Then the lamp went out, and Natalia passed out, smacking her head on the table.
SIXTEEN
THE BLACK SPOT
JUST
think,” Kiko said as they sat at a table in the Hushed Woman pub. “Natalia might be the only member of a team to get her first injury during an interview and not a brawl.”
The new girl didn’t look amused while holding an ice pack from Mrs. O’Connell’s freezer against her forehead, so Dawn pinched Kiko under the table before they could get into a squabbling match.
But he was so pumped about their new leads that he didn’t seem to mind.
Their server arrived to drop off beverages, and Dawn dumped a sugar cube and then some cream into her cuppa tea. She was starting to like the stuff.
The pub, itself, was nearly as silent as “the hushed woman” holding a finger to her lips on the sign outside. It seemed to have once been an old house that’d been separated into different dining areas, and the team had chosen a table in a sub-street-level room, which was decorated like a village cottage with an antique butter churn, a spinning wheel, and a rickety hutch with china balancing on the shelves.
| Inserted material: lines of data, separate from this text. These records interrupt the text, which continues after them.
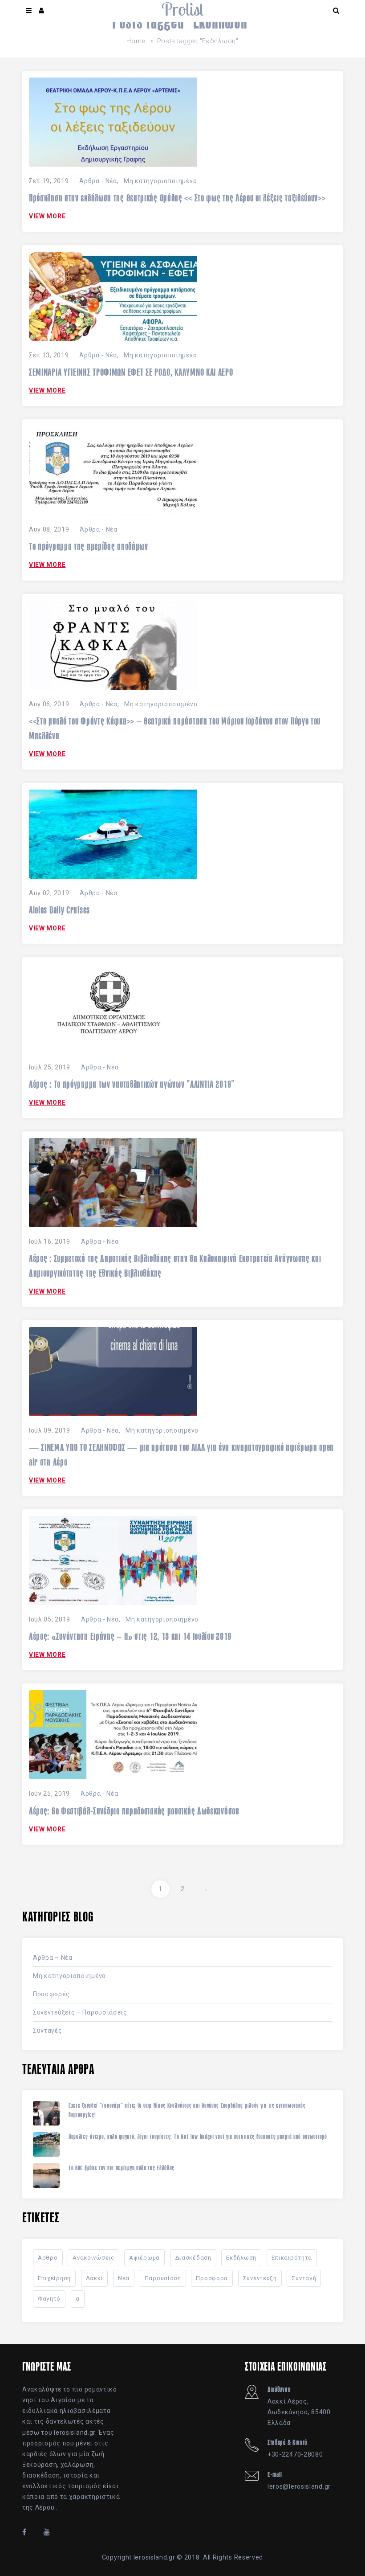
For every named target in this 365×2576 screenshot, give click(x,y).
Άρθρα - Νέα (98, 180)
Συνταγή (304, 2278)
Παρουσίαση (163, 2278)
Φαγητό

Something rich—probably the aroma of chestnuts—lent a thickness to the atmosphere. Or maybe it was just the amber lighting.
Whatever it was, Dawn had chosen a seat against the wall.
Once their server disappeared around the corner to climb back upstairs, the team got comfortable.
“Just you wait until real trouble comes down,” Kiko said to Natalia, who was sipping her own tea. “If you black out during a fight, you’re dust.”
Dawn defended her. “She just got overstressed. Lay off.”
“No way,” Kiko said. “A peppy interview is nothin’ compared to what we’ve got in store.”
“What do you mean, nothin’?” Dawn took care to talk in their “normal code.”“Bridget O’Connell’s going to get her house cleaned of anything Briana might’ve left behind. Even though she doesn’t know half of what Briana said to us, I don’t want that girl hanging around there anymore.”
Natalia set down her cup. “Briana
was
rather upset.”
“Upset?” Kiko asked. “Briana . . . or whoever we talked to . . . seems to me like one of those
people
that likes to screw around with whoever gets in touch with them.”
“You think,” Dawn said, “that we were talking to a different . . .
person
. . . who was just toying with us?”
“No,” Natalia said, getting both of their attention.
“I believe,” she continued, “it was Briana, and she had even more to say. I feel as if she were cut off before she finished her last comment.”
Kiko stopped his teacup at his lips. “Who cut her off then? Was ‘someone’ around who didn’t want her to talk?”
“I can’t be sure.” Natalia rested the ice bag on the rough wooden table, revealing the tender bump near her hairline. “There’s also a chance she might have been so upset that she abruptly left us because she couldn’t tolerate the strain. Mrs. O’Connell did say her cousin was quite emotional.”
“Whatever it is,” Kiko said, “I doubt we’ll ever know.”
“What do you mean?”
“I mean you need to get used to not knowing every answer, Narda. And on the same note, don’t think that the most important thing is getting Kate Lansing’s mystery tucked away nice and neat. The boss has his agenda, and if it leads away from Kate, that’s where we’ll go.”
The new girl frowned while Kiko went back to his tea.
Dawn stirred hers. Natalia would see that using anyone and everyone—dead or not—got them that much closer to justice.
The good of the many outweighed the good of the few. . . .
As she kept stirring, she watched her teammates. And when she noticed Kiko’s gaze lingering on the new girl an instant too long, Dawn
hmmm
ed.
But team dynamics took a distant second to sorting out what’d happened back at Mrs. O’Connell’s.
With one hand, she dug around in her jacket, which was hanging on the back of the chair, then came up with her pen and notebook. She turned to a page where she’d written down key phrases after the Ouija had gone inactive, then shielded it with her cupped hand.
Her gaze rested on the first disturbing phrase.
WICKED MASTER.
To her, the inclusion of “master” made the message pretty straightforward, but Kiko had started working with anagrams, so she and Natalia had rearranged some letters, too.
But none of them had come up with anything significant, and Dawn hadn’t seen the point in making up new words when they had two perfectly good ones anyway. She just wished that the other phrase Briana had tossed out—DAWN IS DARK—wasn’t as clear.
Why the hell had the spirit spelled it out? Because that’s what Briana had sensed and it’d struck her so much that she’d been forced to comment?
Dawn folded the notebook paper over that second batch of words, leaving only the WICKED MASTER part visible.
There. Better. Now she could actually think.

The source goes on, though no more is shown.